Horner stays close to the tools, which means a firm grasp on culture and quality control despite the evolving business demands. The key to this is placing trust in his staff: “I am never too far removed from the day-to-day operations of our business,” he says. “We set up the business divisions, with clear benchmarks for the managers and chefs to achieve.

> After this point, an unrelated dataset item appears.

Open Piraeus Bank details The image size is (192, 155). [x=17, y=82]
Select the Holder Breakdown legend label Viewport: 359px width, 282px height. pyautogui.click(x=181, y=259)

We then build these staff to become holistic business managers who impart their own personal stamp and make their own decisions on the business. 

cafe alere

“Steve and I provide support and guidance, and though we can’t always be the personal face of these businesses as we’re not there each and every moment, we do influence with our business culture.”

This award is invaluable as an endorsement and promotion of Café Alere and Blanco Horner. “It provides a third-party endorsement that we are a successful market-leading business,” says Horner. “It influences first-time customers, whether they are locals who are dining for the first time or interstate conference and event organisers who are looking to book large scale events. It also promotes us to future business partners in places we might be expanding to. We take the awards very seriously.”

Though winning awards has become par for the course with such a tested formula for business excellence, this doesn’t mean there will be any resting on laurels.

“Endeavouring to win these awards ensures we are always striving to be the market leader—setting food, beverage and service trends,” says Horner. “It also means our customers are receiving the very best experience we can provide. What an amazing form of feedback this is for the staff, to know they are performing well!”